La Terrasse

"La culture est une résistance à la distraction" Pasolini

Classique / Opéra - Critique

L’Opéra de quatre notes

L’Opéra de quatre notes - Critique sortie Classique / Opéra Amiens Comédie de Picardie
L'Opéra de quatre notes de Tom Johnson, mise en scène Gilles et Corinne Benizio. © Didier Pallages

Région / en tournée / de Tom Johnson / mes Corinne et Gilles Benizio
Critique

Publié le 21 décembre 2015 - N° 238

A la demande des chanteurs de l’Atelier lyrique de Franche-Comté, Gilles et Corinne Benizio s’emparent de cette œuvre jubilatoire, drôle et exigeante. Un excellent moment !

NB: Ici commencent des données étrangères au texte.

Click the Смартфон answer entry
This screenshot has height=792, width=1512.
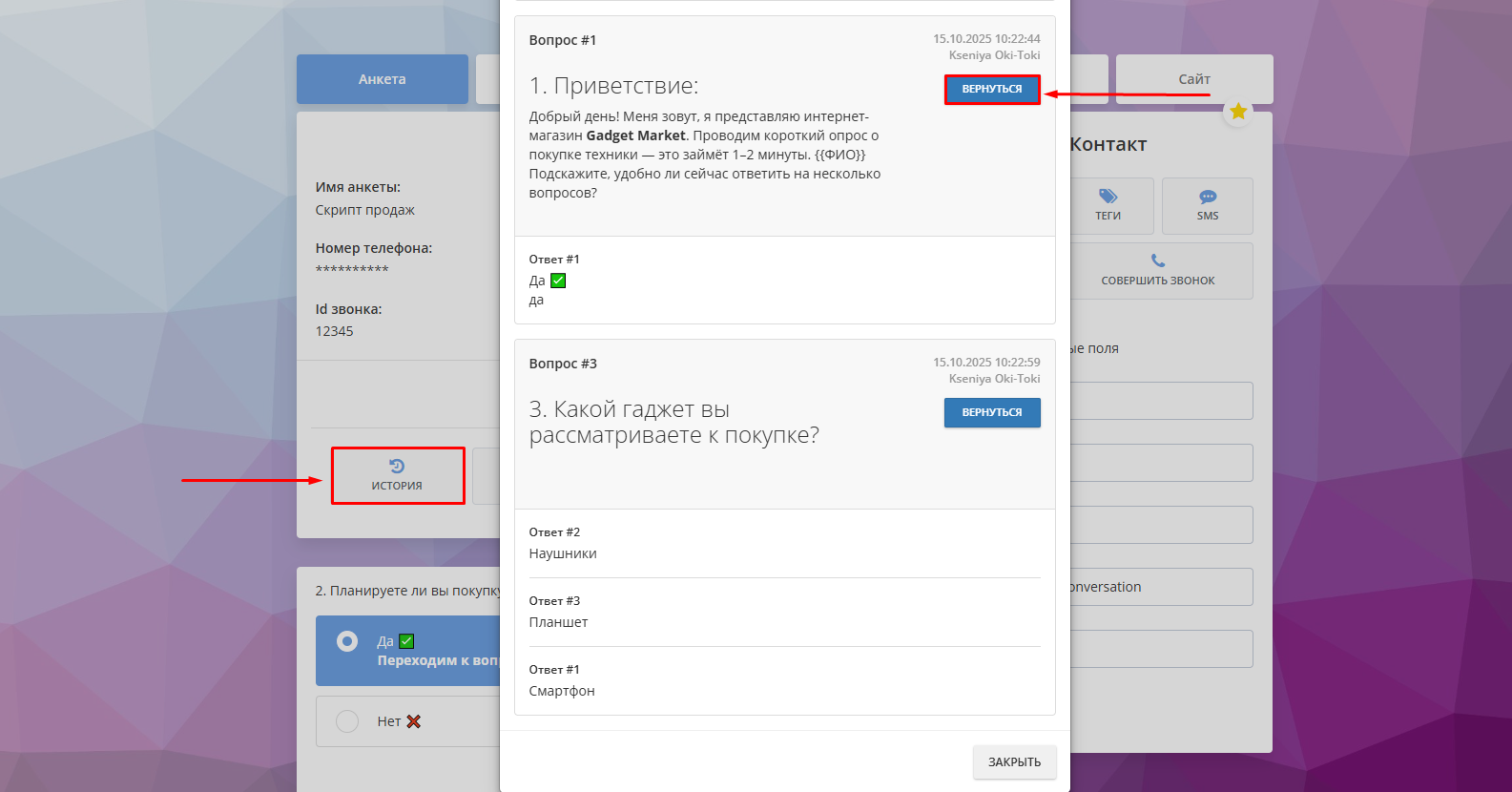[x=562, y=691]
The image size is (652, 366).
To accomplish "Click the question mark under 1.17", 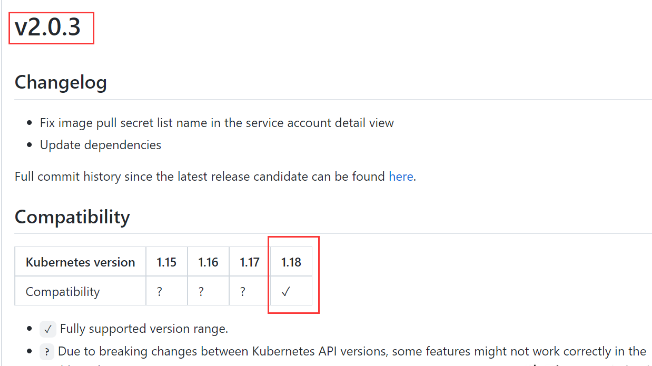I will tap(243, 292).
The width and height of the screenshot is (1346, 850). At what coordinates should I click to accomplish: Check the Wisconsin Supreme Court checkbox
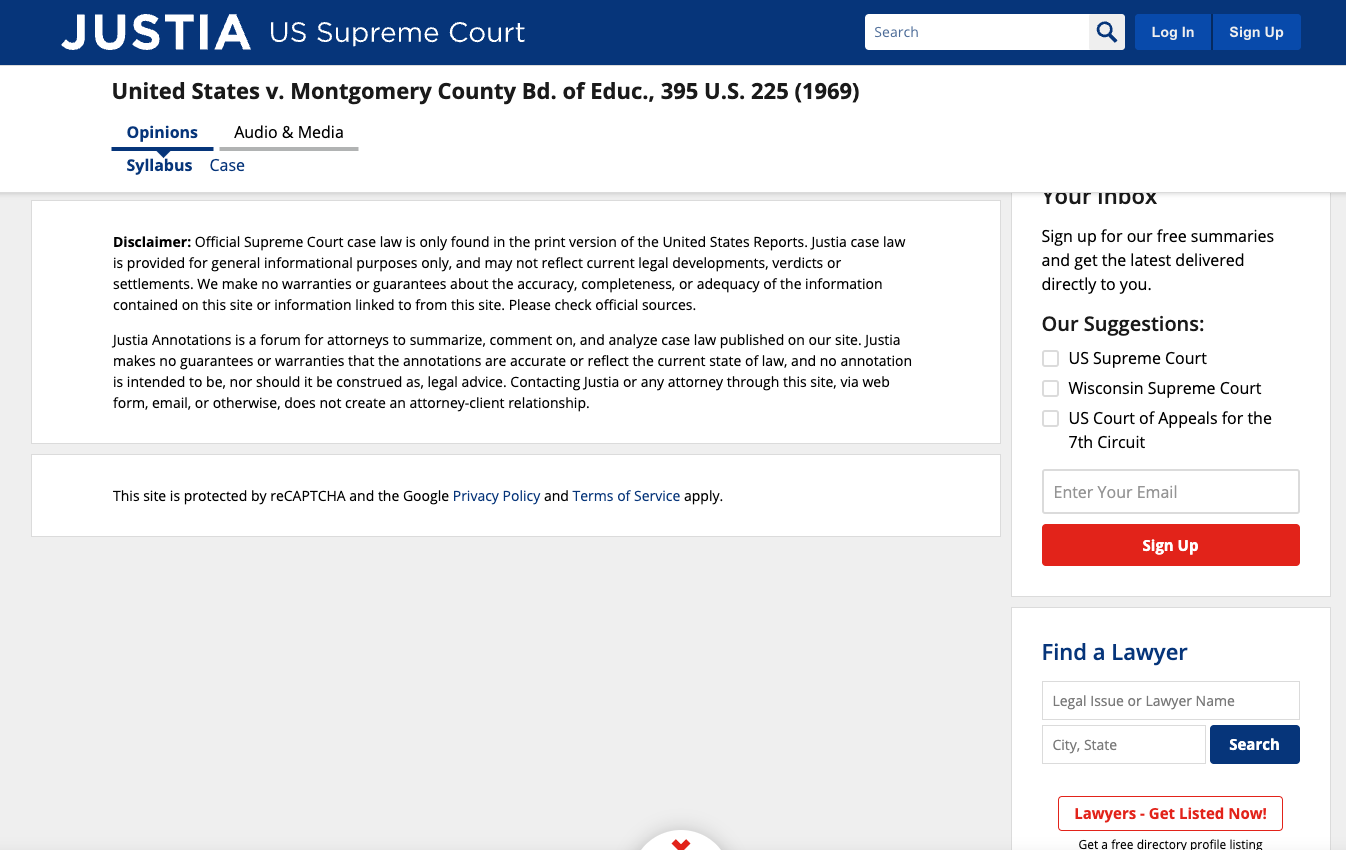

Une fois n’est pas coutume : bienvenue dans les coulisses et l’envers du décor d’une oeuvre exigeante entre toutes, l’opéra ! Un opéra où les cinq rôles vocaux ne content pas d’histoire grandiose, mais font entendre leurs doutes, griefs, frustrations et joies sur le chant et leur prestation vocale. « Le ténor n’a presque rien à dire », déplore ainsi le ténor désabusé, tandis que la contralto est ravie de chanter son aria « parce qu’elle adore… chanter ». « Je suis plutôt en forme ce soir », lance un autre. Tout cela en utilisant seulement quatre notes – la, si, ré, mi -, même si cette restriction n’est pas pour nous discernable, mais qu’importe ! Le sujet de l’opéra est simplement l’opéra même que les protagonistes sont en train de chanter, ce qui donne lieu à de savoureux jeux de miroirs et à une quête artistique drolatique d’une résonance toute pirandellienne. Ils sont donc six. Un pianiste, la soprano, la contralto, le ténor, le baryton et la basse (apparition plutôt furtive), qui mettent en forme un opéra de chambre jubilatoire et virtuose avec récitatifs, airs, ensembles et chœurs.

Drôle et caustique

Et on se régale du contraste entre la précision et la rigueur mathématiques de la musique, qui exerce une sourcilleuse emprise, et le comique burlesque et absurde d’un livret qui, surtout, ne se prend pas au sérieux. Entre les contraintes de la composition et les sursauts de l’ego. Le comique de répétition fait mouche à chaque fois. Quelle tyrannie que cette partition, que les chanteurs évidemment ne peuvent contrecarrer malgré leurs désirs ! Aux manettes, Gilles et Corinne Benizio, déjà metteurs en scène d’opéras dirigés par Hervé Niquet, réussissent une mise en scène joyeuse et rigoureuse, s’inspirant de l’esthétique des années 70 et des illustrations du livre Imaginary Music de Tom Johnson. C’est à la demande des chanteurs de l’Atelier Lyrique de Franche-Comté qu’ils ont investi cette œuvre drôle et caustique, que les chanteurs avaient eux-mêmes interprétée avec succès de 2003 à 2008, sous la houlette du baryton et metteur en scène Paul-Alexandre Dubois. On le retrouve dans le rôle du baryton – en alternance avec Vincent Bouchot -, aux côtés de Mélanie Boisvert en alternance avec Sevan Manoukian (la soprano), Eva Grüber (la contralto), Christophe Crapez (le ténor), Gilles Bénizio (la basse), et Nicolas Ducloux au piano. Conjuguant jeu des voix et jeu théâtral, tous déploient un opéra à la fois exigeant et populaire, très apprécié par les néophytes autant que par les initiés.

Agnès Santi

A propos de l'événement

L’Opéra de quatre notes
du mardi 12 janvier 2016 au vendredi 13 mai 2016
Comédie de Picardie
62 Rue des Jacobins, 80000 Amiens, France

Espace Jean Legendre à Compiègne (60), le 12 janvier. Conservatoire Jean-Baptiste Lully à Puteaux (92), le 18 mars. Espace Saint André à Abbeville (80), le 3 mai. Salle de la Bonnette (via La Barbacane de Beynes), La Queue-les-Yvelines (78), le 13 mai. Spectacle vu à la Comédie de Picardie lors de sa création en novembre 2015. Durée : 1h10.